De notre correspondant, Claude Foly à Banjul.

Les forces de sécurité se sont faites discrètes, ce jeudi. Les points de contrôle, dont certains avaient été renforcés depuis l'État d'urgence, comptaient moins d'agents que d'habitude. A un point de contrôle, un des soldats se disait confiant, l'air serein : « Tout va bien. Nous n'allons pas laisser un homme détruire tout le pays à lui tout seul. »

Banjul et ses environs avaient les yeux et les oreilles tournés vers Dakar, la capitale sénégalaise, pour suivre l'investiture d'Adama Barrow, président-élu. Certaines personnes ont pu capter des chaines radio ou télé sénégalaises, en particulier une grande télévision privée sénégalaise, qui assurait la couverture en direct. D'autres faisaient le tour de divers sites web et des réseaux sociaux.

Peu avant le début de la cérémonie, où notre envoyé spécial a pu rencontrer Sidi Ndiaye, ministre de l'information du gouvernement du président sortant. Il disait ne pas s'inquiéter de la mobilisation des troupes régionales et considérait que l'investiture de Barrow est « un non-évènement ».

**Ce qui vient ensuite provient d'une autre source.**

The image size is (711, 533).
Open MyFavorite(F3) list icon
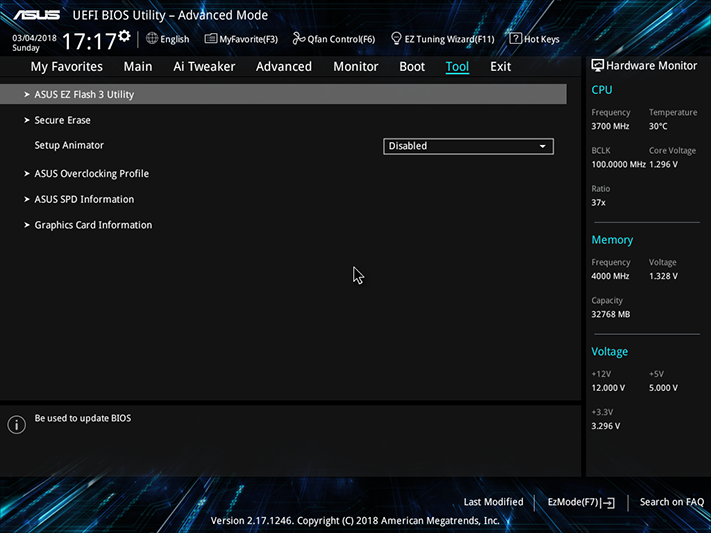pos(210,39)
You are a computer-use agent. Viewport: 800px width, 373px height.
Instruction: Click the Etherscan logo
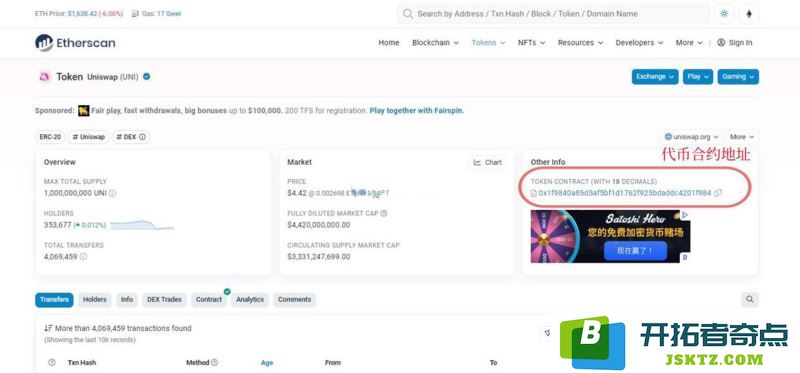pos(75,43)
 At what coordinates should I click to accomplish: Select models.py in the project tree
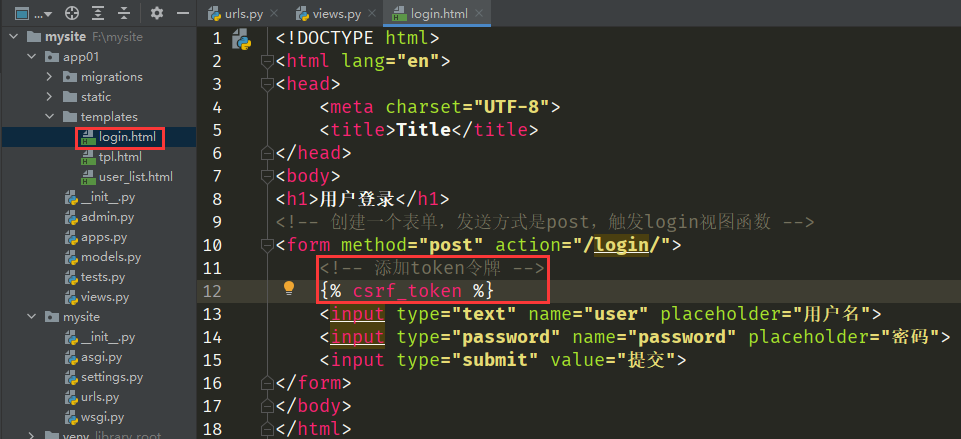click(110, 257)
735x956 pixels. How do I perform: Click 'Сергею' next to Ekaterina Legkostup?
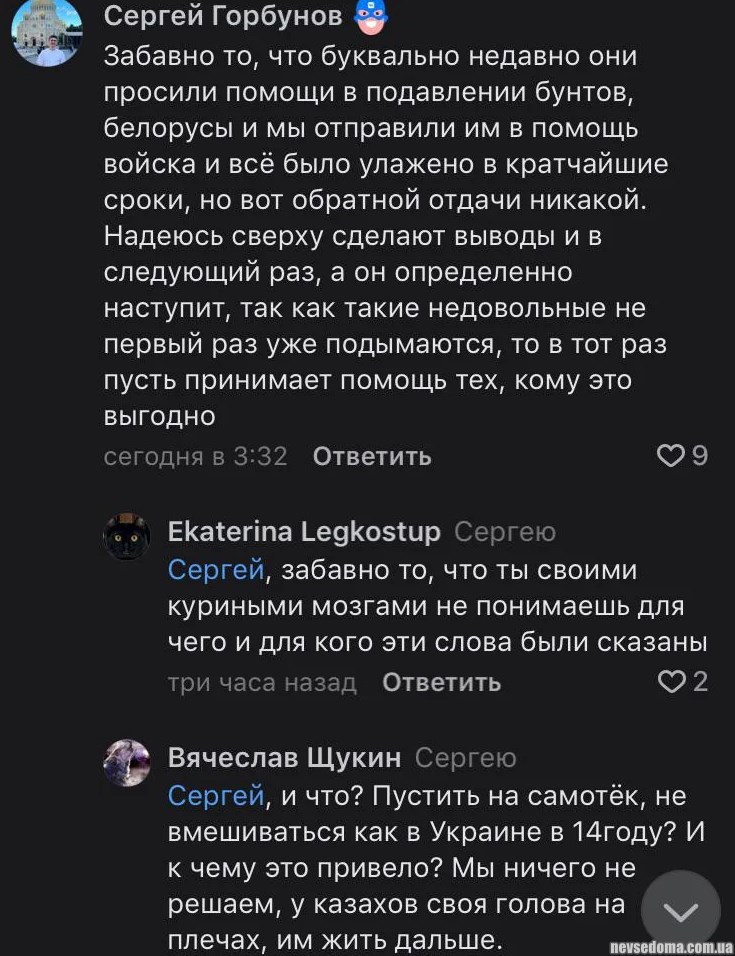click(x=505, y=531)
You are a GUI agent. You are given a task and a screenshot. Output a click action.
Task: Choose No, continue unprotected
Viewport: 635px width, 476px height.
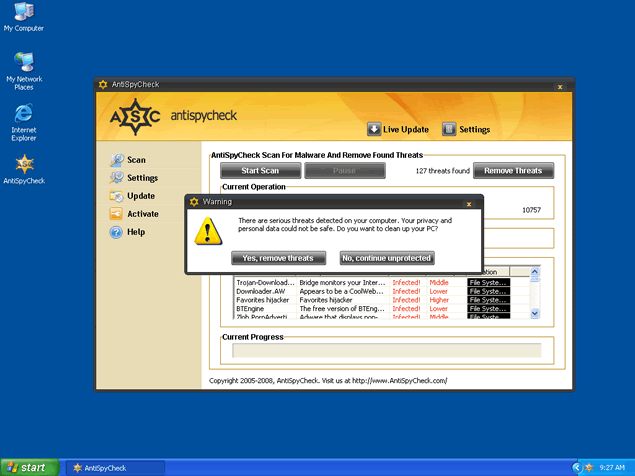[386, 258]
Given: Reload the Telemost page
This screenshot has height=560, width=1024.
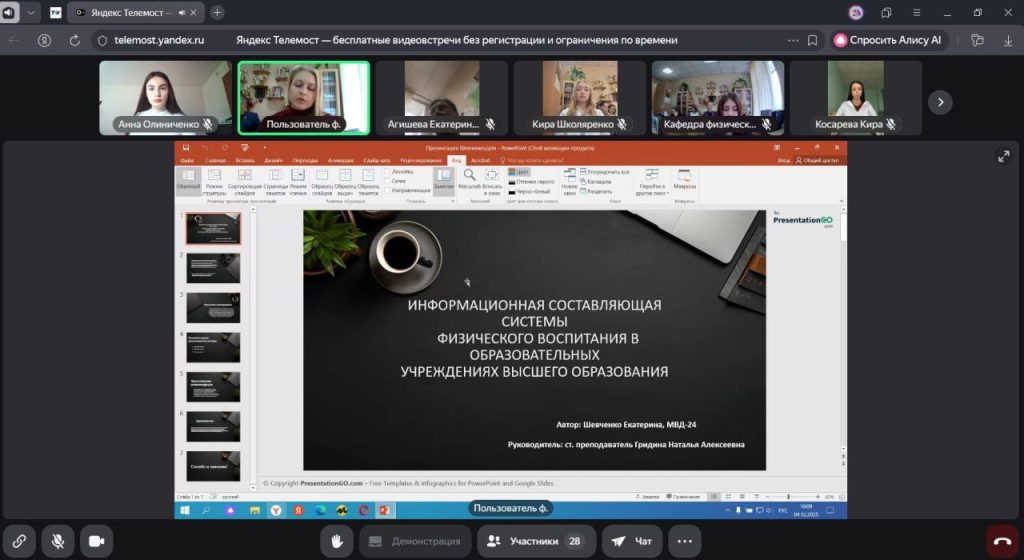Looking at the screenshot, I should tap(74, 40).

D'une localité à l'autre de la côte gambienne, toutes les rues étaient vides. Les boutiques et les marchés étaient fermées, de Serekunda à Banjul, en passant par Sukuta, Brufut, Bakau ou encore Lamin. Le rideau de fer de certains magasins de la capitale gambienne a même été soudé, par crainte de pillages.

Au cœur de Banjul, un des rares résidents que l'équipe de la BBC a croisé racontait qu'il était resté parce qu'il ne pouvait pas laisser sa maison vide après le départ de sa femme et de ses enfants. Il disait attendre impatiemment que le président sortant quitte le pouvoir.